Non-GAAP net income per diluted share came to 99 cents. Net revenue was $317.9 million, an increase of 38.3 percent from the comparable prior year quarter. 

Analysts were expecting earnings of 66 cents per share on revenue of $310.21 million. 

The SMB business brought in $77 million, growing nearly 18 percent year-over-year. Its Connected Home business brought in $240.9 million, up 46 percent year-over-year. 

“With both businesses performing well, Q1 marks a strong beginning to the year for us,” CEO Patrick Lo said in a statement. “The Netgear team again navigated the ongoing challenges in the supply chain to deliver strong revenue growth… The higher than anticipated demand for SMB products propelled us over the high end of our topline guidance range. Non-GAAP operating margin significantly exceeded expectations, buoyed by a higher mix of SMB and higher margin e-commerce revenue as well as lower air freight expense.”

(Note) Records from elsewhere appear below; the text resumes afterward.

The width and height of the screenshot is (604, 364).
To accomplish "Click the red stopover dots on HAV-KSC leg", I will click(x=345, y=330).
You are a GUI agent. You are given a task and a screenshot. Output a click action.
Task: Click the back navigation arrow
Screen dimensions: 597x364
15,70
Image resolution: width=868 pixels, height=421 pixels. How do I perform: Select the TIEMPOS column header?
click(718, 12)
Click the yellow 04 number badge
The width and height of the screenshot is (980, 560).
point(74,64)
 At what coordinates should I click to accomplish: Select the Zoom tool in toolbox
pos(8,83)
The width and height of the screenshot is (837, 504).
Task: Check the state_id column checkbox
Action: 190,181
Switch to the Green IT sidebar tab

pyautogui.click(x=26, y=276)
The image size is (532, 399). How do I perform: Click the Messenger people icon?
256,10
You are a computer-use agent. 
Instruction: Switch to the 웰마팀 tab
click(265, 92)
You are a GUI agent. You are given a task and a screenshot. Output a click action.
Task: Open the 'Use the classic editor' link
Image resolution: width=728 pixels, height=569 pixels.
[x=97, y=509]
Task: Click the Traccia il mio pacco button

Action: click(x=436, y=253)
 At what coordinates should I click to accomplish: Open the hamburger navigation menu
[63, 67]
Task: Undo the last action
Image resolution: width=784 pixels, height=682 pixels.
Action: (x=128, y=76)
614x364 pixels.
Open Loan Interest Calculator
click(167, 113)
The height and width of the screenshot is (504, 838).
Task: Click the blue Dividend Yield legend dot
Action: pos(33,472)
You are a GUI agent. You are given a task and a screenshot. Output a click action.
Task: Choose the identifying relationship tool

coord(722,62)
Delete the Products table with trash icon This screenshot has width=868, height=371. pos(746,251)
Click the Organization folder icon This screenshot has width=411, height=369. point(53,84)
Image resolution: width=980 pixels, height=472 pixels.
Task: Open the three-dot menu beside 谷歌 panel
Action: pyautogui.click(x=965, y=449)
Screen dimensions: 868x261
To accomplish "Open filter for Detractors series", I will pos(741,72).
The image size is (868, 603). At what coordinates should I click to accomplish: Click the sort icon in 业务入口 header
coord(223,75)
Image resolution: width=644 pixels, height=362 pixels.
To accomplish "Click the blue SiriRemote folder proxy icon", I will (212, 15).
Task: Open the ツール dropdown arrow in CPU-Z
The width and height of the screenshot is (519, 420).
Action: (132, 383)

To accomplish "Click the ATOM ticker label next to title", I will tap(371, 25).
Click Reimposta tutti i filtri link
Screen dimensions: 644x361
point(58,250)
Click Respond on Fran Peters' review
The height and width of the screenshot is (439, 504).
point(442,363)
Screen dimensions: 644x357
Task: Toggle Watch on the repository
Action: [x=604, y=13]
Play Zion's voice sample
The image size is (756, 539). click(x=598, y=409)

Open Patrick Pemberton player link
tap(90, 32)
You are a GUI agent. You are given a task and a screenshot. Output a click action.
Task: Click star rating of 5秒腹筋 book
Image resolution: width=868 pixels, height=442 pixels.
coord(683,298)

Netgear’s SMB business benefited from the reopening of economies worldwide, while the Consumer Home business was led by the premium segment. The company gained Consumer Home market share globally and saw its US market share in consumer WiFi climb two points in the first quarter. 

Netgear is on track to reach its goal of  650,000 subscribers by the end of the year, Lo said. The company added 44,000 subscribers in Q1, exiting the quarter with 481,000. 

Second quarter net revenue is expected to be in the range of $305 million to $320 million.